With a soil substrate, or an old and very mulmy substrate, you need to maintain good plant health. If a plant's respiration is too weak to maintain healthy roots in a strongly reductive substrate you will have trouble getting soil bound nutrients up into your plants.
___
Jeff


----------



## Roger Miller (Jun 19, 2004)

The cloudiness from adding CaCl2 is caused because the calcium you add reacts with the bicarbonate (KH) in your tank and produces CaCO3. The cloudiness goes away when the CaCO3 settles out or (more likely) redissolves. Redissolving the CaCO3 requires CO2.

I think you have gone *way* overboard on trying to fix a calcium problem that you probably don't have. If you have 10 dGH in your tap water then I think it's highly unlikely that any part of your problem has to do with a calcium deficiency.

I've never kept a tank with that much artificial light, so I won't offer much more. As near as I can tell a watt per gallon measure over 5 on a medium-sized or large tank creates far more problems than it solves.


Roger Miller


----------



## Error (Apr 16, 2004)

Roger Miller said:


> As near as I can tell a watt per gallon measure over 5 on a medium-sized or large tank creates far more problems than it solves.


That's the idea behind this. I'd like to determine just how to do a high light tank correctly. I have done tanks in the range of 1-3 with success. I am trying something new.

Alright, here is the dosing regimen I am going to begin on Monday (water change day):

Days 1, 3, 5, 7: .5 tsp. KNO3 (approx. 12.7ppm), 1/16 tsp. Monobasic K Phos (approx 1.6ppm)

Days 2,4,6: 1/2 tsp CSM + B.

I'll eliminate the Flourish, Kent Botanica, CaCl, etc.
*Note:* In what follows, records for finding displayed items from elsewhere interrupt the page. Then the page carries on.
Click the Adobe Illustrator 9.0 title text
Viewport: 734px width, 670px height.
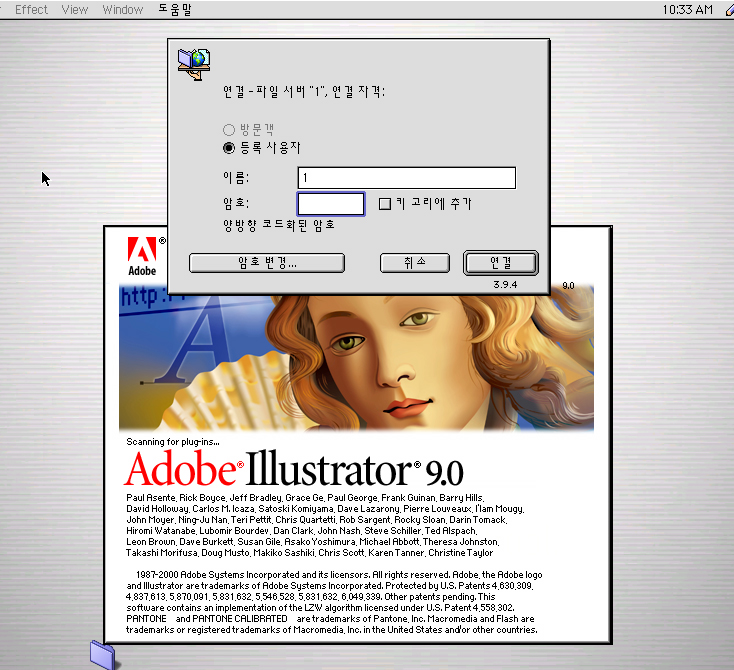(294, 469)
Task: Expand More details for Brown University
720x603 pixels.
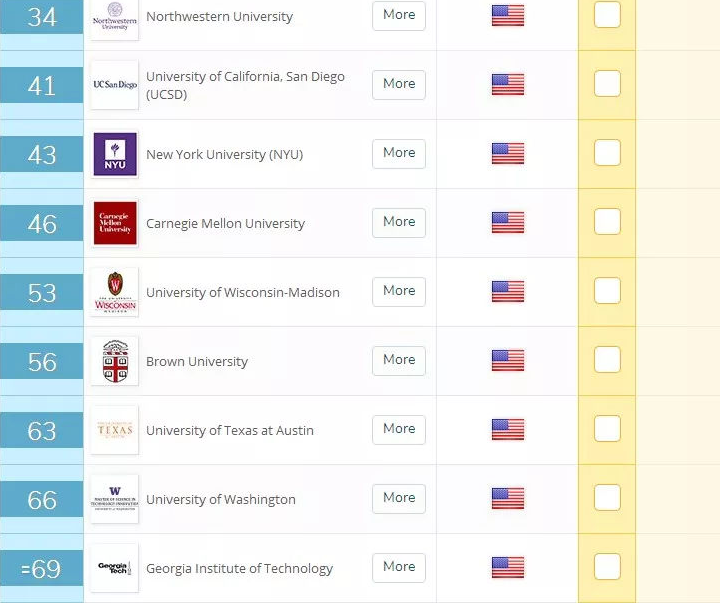Action: tap(399, 361)
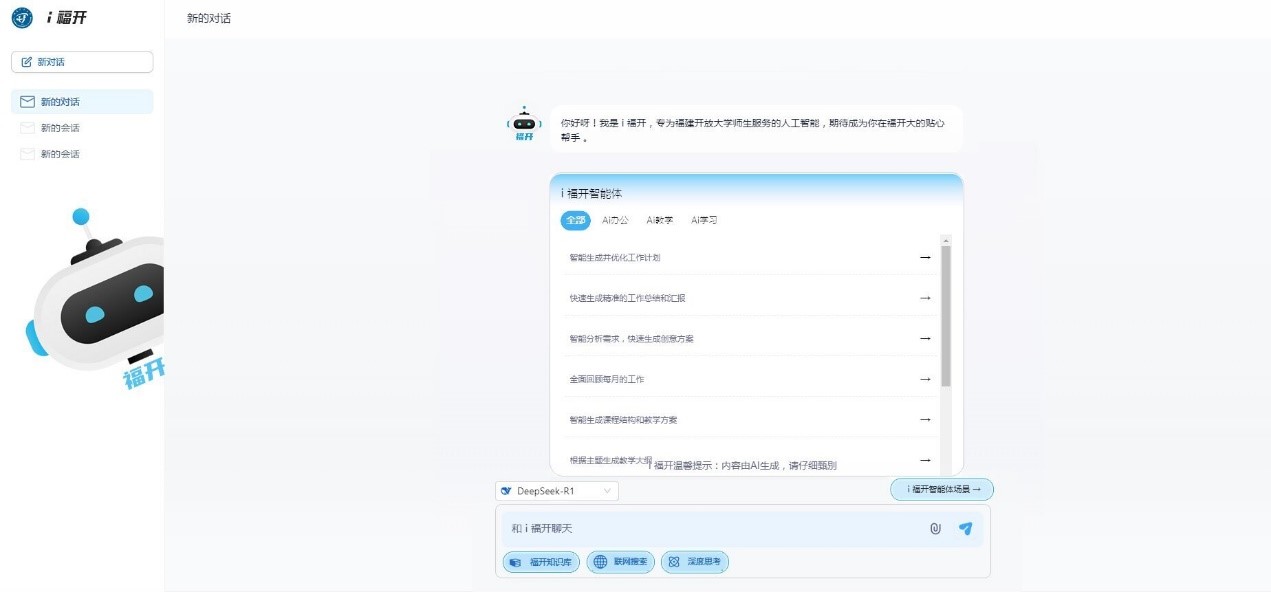Click the arrow next to 智能生成并优化工作计划

pos(925,257)
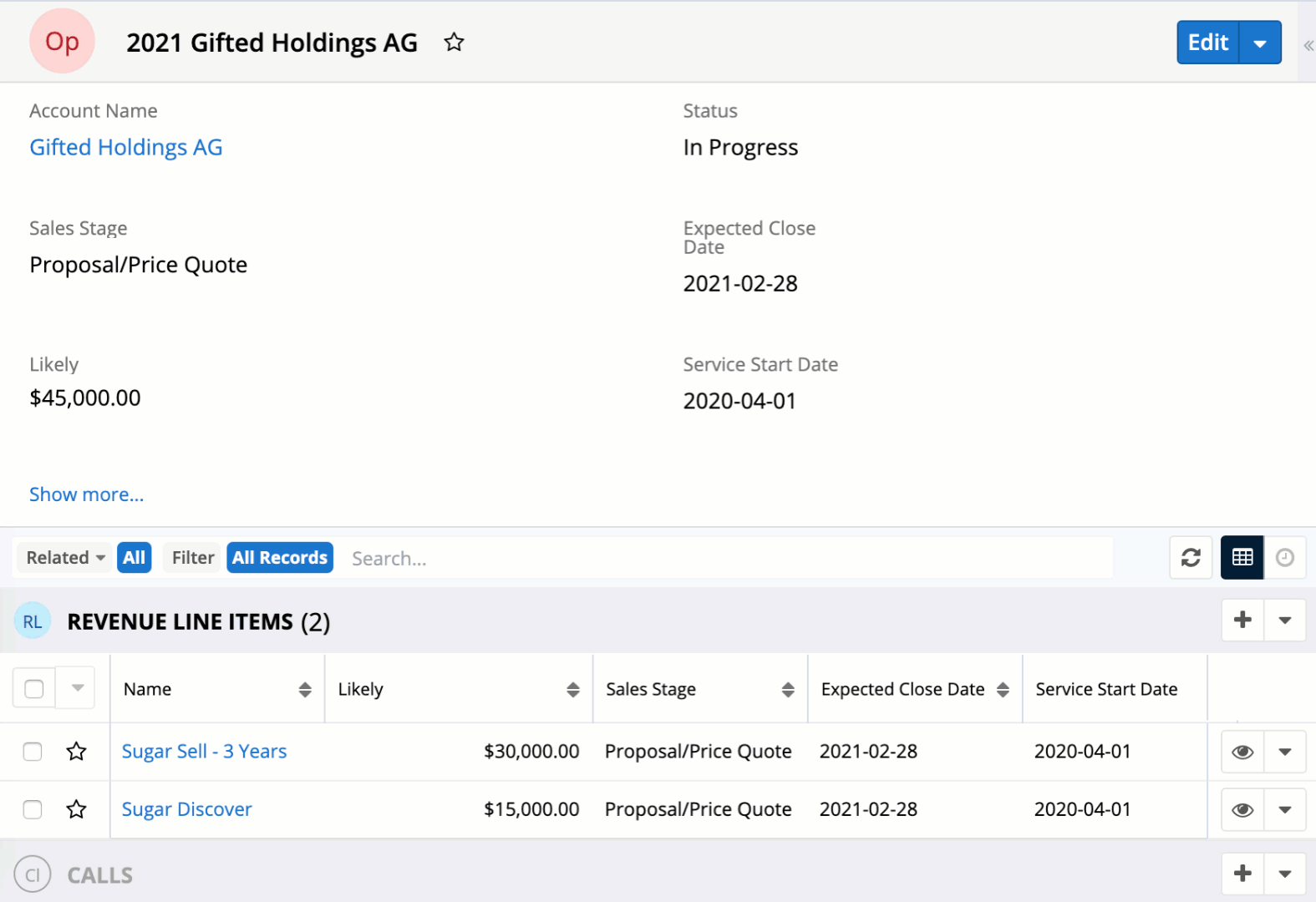Expand the Related dropdown filter
The height and width of the screenshot is (902, 1316).
(65, 558)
I have also taken the CO2 off the light timer. We will see what happens. If I need to up the N (which I doubt, given my fish load), then I will.

Suggestions welcome.


----------



## Roger Miller (Jun 19, 2004)

Were I to write

"As near as I can tell hitting yourself on the head with a mallet causes more problems than it solves."

And someone were to reply

"That's the idea behind this. I'd like to determine just how to hit myself on the head with a mallet correctly."

I would have to worry. 

What do you expect to do with 5.5 watts/gallon that you can't do with less?


Roger MIller


----------



## Error (Apr 16, 2004)

LOL

Well, I may be hitting myself with a mallet, but the idea behind it all is I'm too cheap to let this 192 watt PC fixture go to waste


----------



## gnome (Jan 27, 2004)

If it were me with this dilemma, I might use it as an excuse to buy a *bigger tank* :lol:!

That should solve most of your problems :lol: .

-Naomi


----------



## cS (Jan 27, 2004)

Error said:


> Tap GH is 10.


:shock: Hehehe. And here I was thinking that you're somewhere nearer to 1 dGH.



> CaCl dosing is 1 tsp daily. In my tank that translates into about 1 ppm daily, at least according to fertilator. Also, when I add this, it clouds the water substantially and for almost the entire day. This leads me to believe that there's plenty of Ca in the water (don't know if that's true) and that the problem lies elsewhere.


The addition of only 1 ppm Ca per day SHOULD NOT make the tank cloudy for almost an entire day! If your CO2 is adequate then the CaCO3 should dissolve within a couple of hours (less in your case of only 1 ppm Ca). Do let us know how your tank fare with the new 24/7 CO2 schedule.

P.S. I definitely agree with Naomi - go big. :mrgreen:


----------



## Roger Miller (Jun 19, 2004)

Error, how much calcium were you dosing to get 1 ppm?

Cs' comment about dissolving 1 ppm of calcium is right and got me thinking about it. I posted a comment to the Fertilator bug forum.


Roger Miller


----------



## Error (Apr 16, 2004)

You know, the first time I ever checked my Ca with the fertilator, I thought the value might have been a tad skewed. 1 TEASPOON a day gives 1ppm? Never seemed right, but I never though to bring it up.


----------